A Shropshire Lad 35: On the idle hill of summer

 

By A. E. Housman


On the idle hill of summer,

      Sleepy with the flow of streams,

Far I hear the steady drummer

      Drumming like a noise in dreams.

 

Far and near and low and louder

      On the roads of earth go by,

Dear to friends and food for powder,

      Soldiers marching, all to die.

 

East and west on fields forgotten

      Bleach the bones of comrades slain,

Lovely lads and dead and rotten;

      None that go return again.

 

Far the calling bugles hollo,

      High the screaming fife replies,

Gay the files of scarlet follow:

      Woman bore me, I will rise.

























Alfred Edward Housman (1859 – 1936) was an English classical scholar and poet. After an initially poor performance while at university, he took employment as a clerk in London and established his academic reputation by publishing as a private scholar at first. Later Housman was appointed Professor of Latin at University College London and then at the University of Cambridge. He is now acknowledged as one of the foremost classicists of his age.
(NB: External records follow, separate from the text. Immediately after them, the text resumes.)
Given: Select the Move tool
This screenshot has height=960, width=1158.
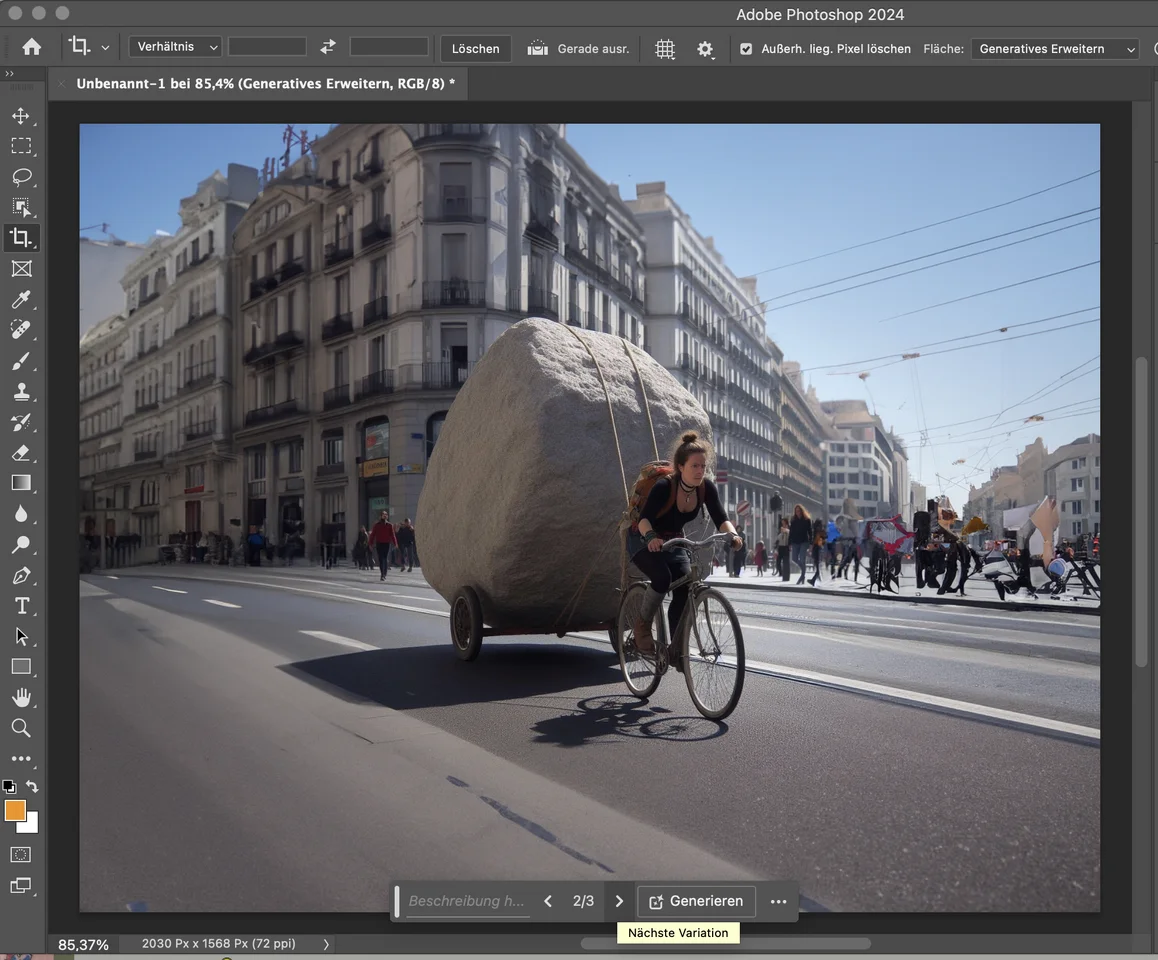Looking at the screenshot, I should coord(21,116).
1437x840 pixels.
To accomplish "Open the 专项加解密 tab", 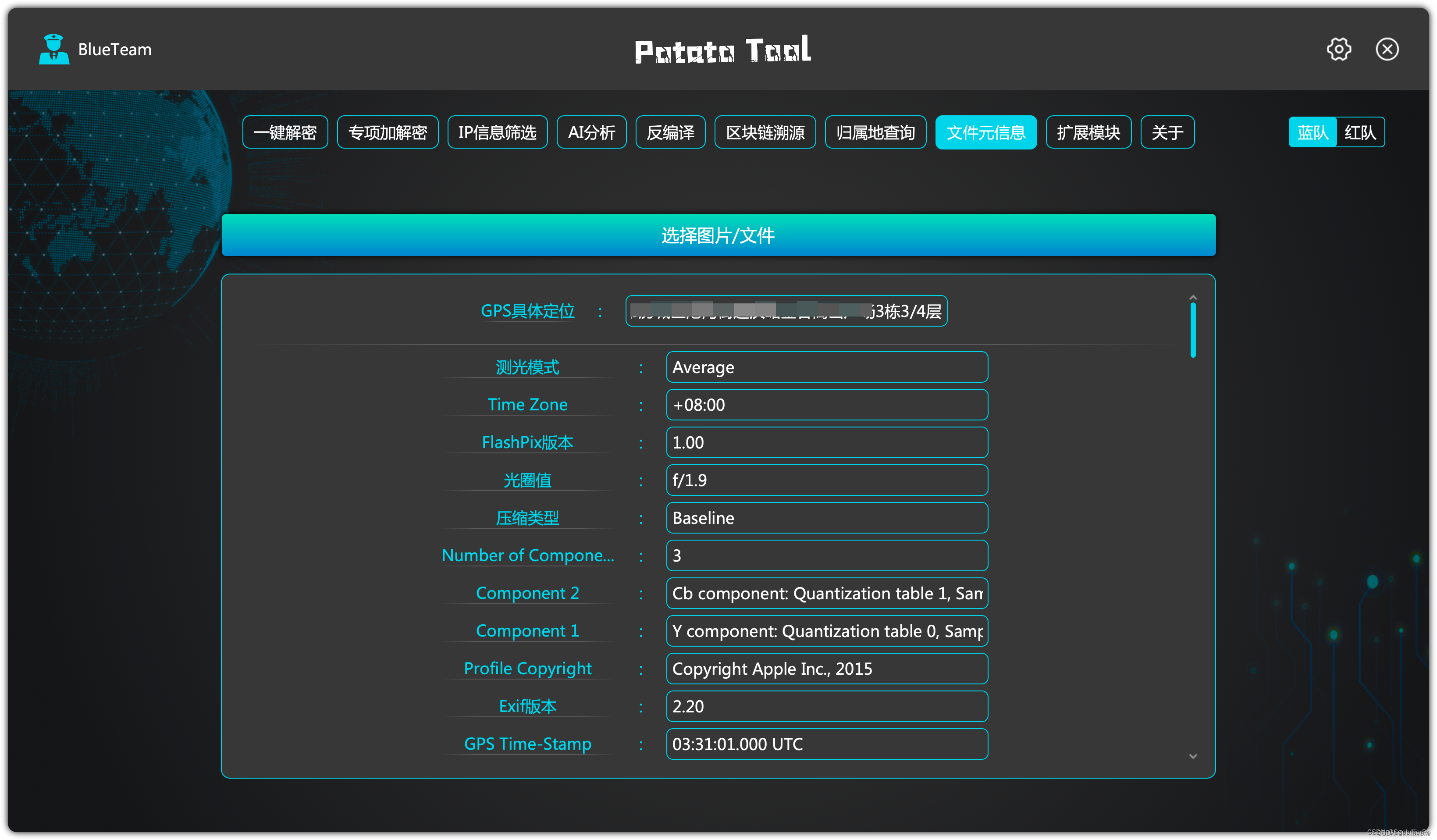I will coord(387,132).
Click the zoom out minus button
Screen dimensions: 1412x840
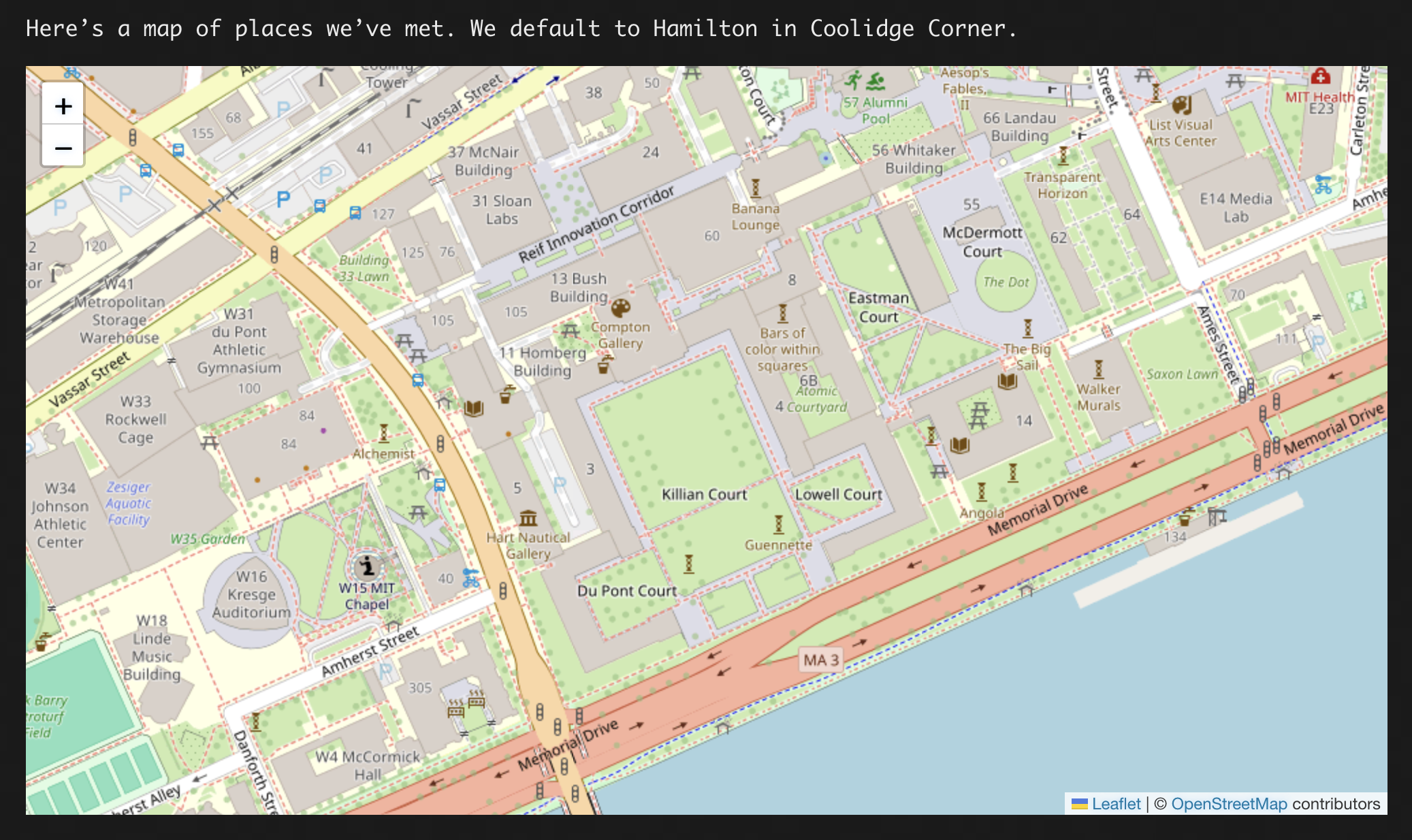point(63,147)

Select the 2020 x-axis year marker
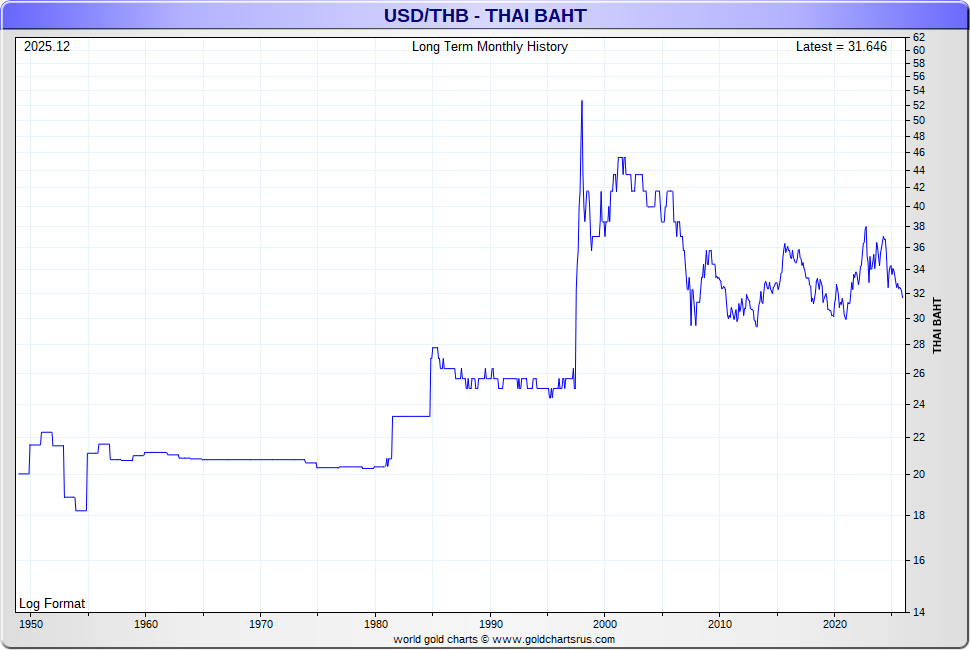(834, 624)
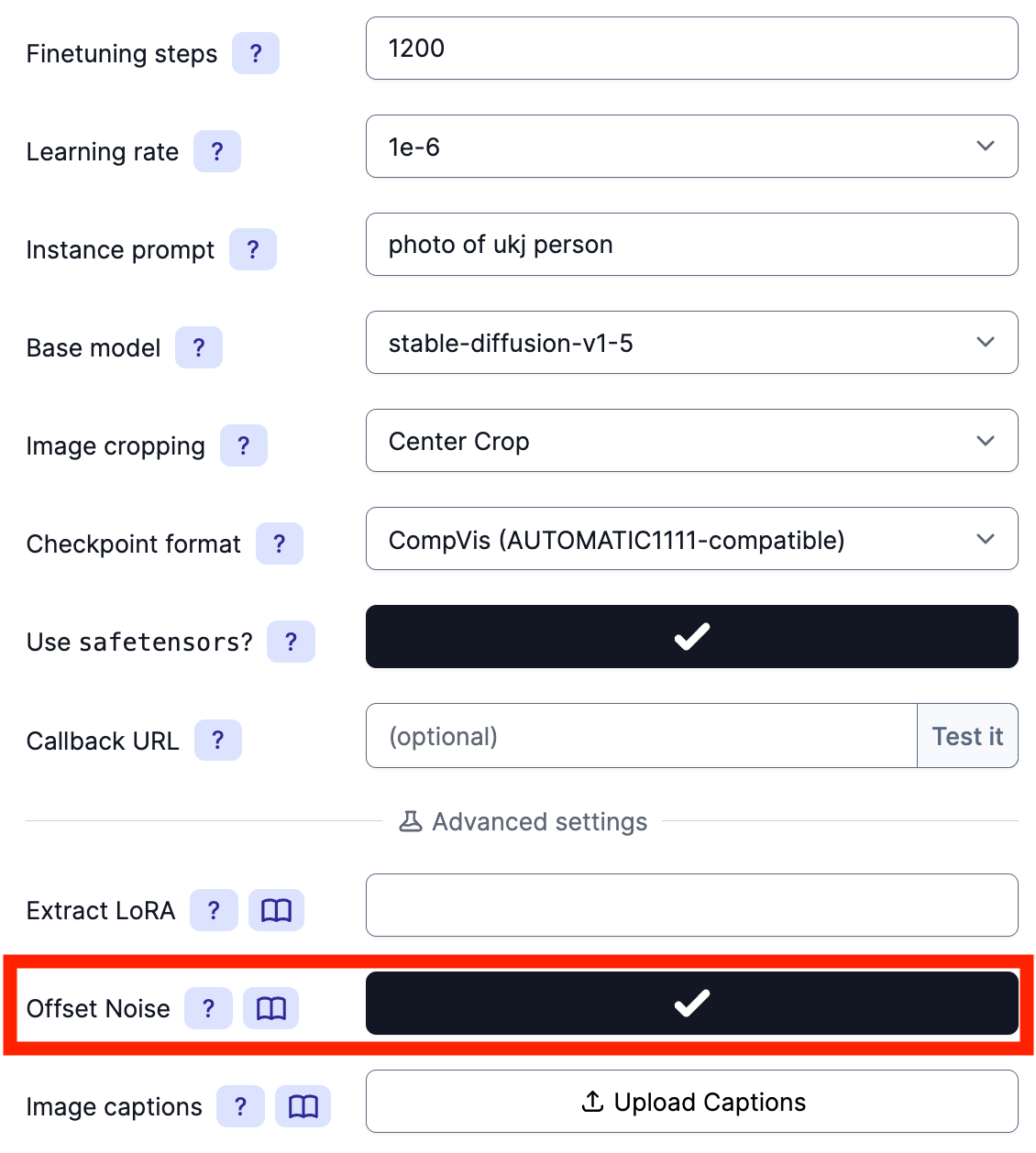Open Offset Noise documentation book icon
The width and height of the screenshot is (1036, 1153).
coord(270,1008)
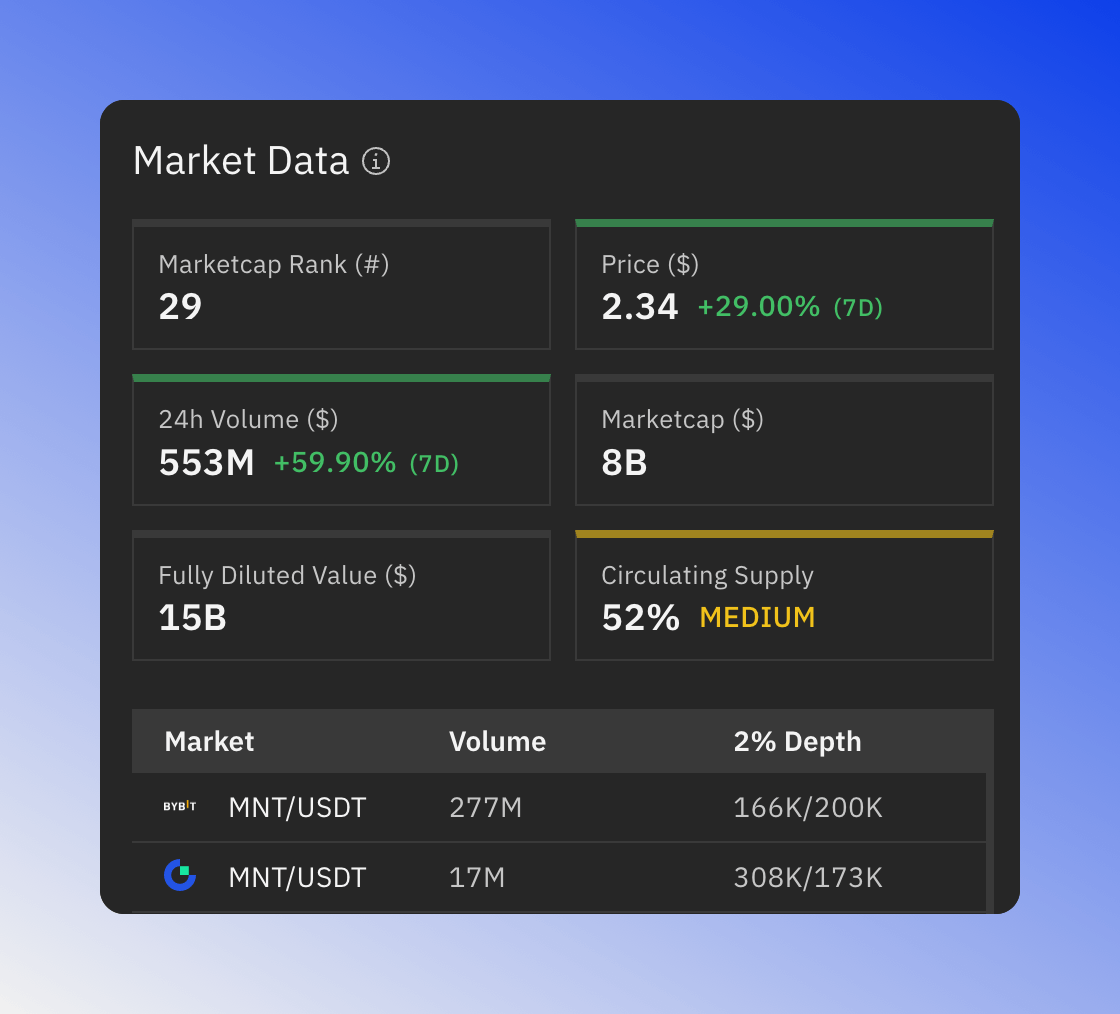1120x1014 pixels.
Task: Click the Bybit MNT/USDT pair link
Action: click(x=297, y=808)
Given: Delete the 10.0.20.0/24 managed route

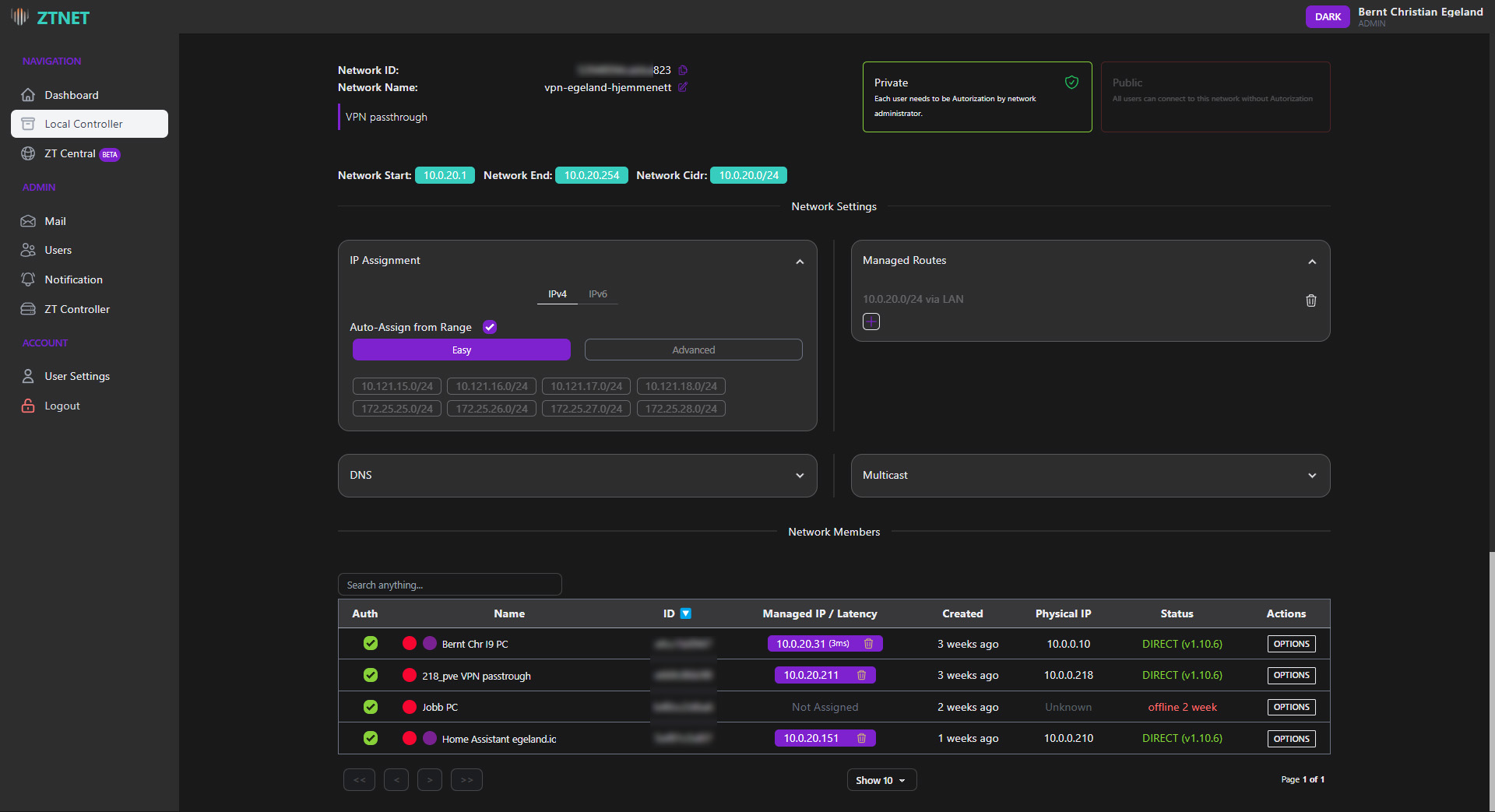Looking at the screenshot, I should click(1310, 301).

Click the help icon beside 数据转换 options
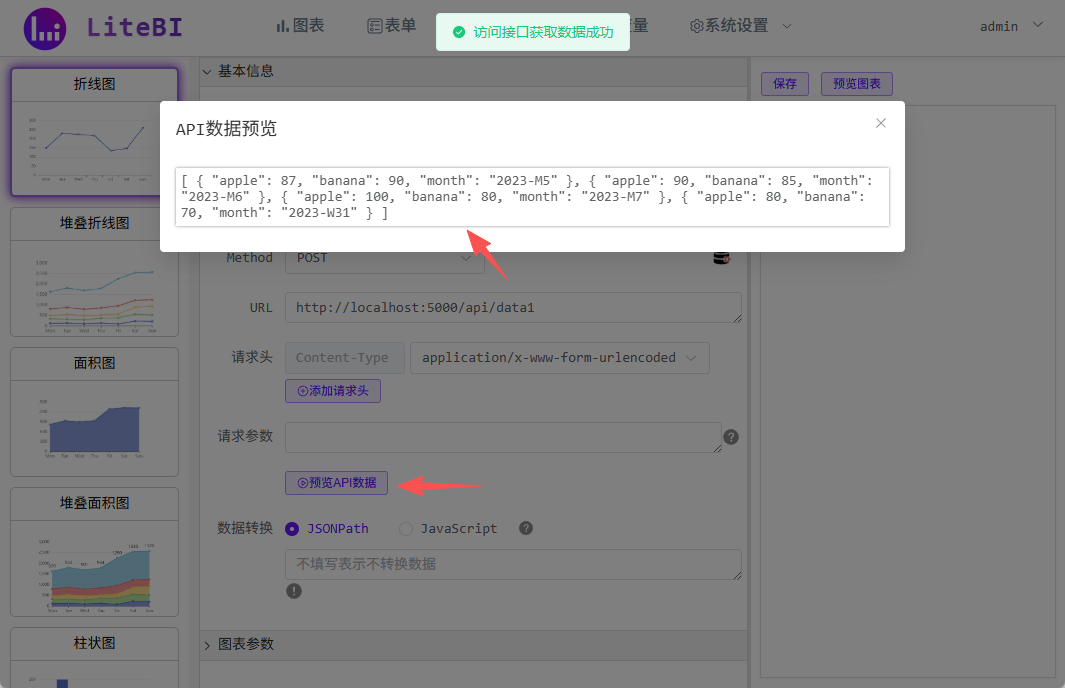(x=525, y=528)
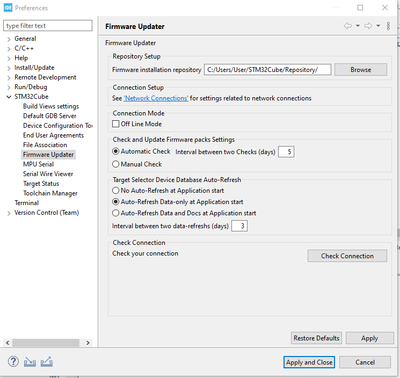
Task: Click the horizontal scrollbar under the tree
Action: (x=48, y=343)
In 1896 he emerged as a poet with A Shropshire Lad, a cycle in which he poses as an unsophisticated and melancholy youth. After a slow start, this captured the imagination of young readers, its preoccupation with early death appealing to them especially during times of war. In 1922 his Last Poems added to his reputation, which was further enhanced by the large number of song settings drawn from these collections. Following his death, further poems from his notebooks were published by his brother, Laurence.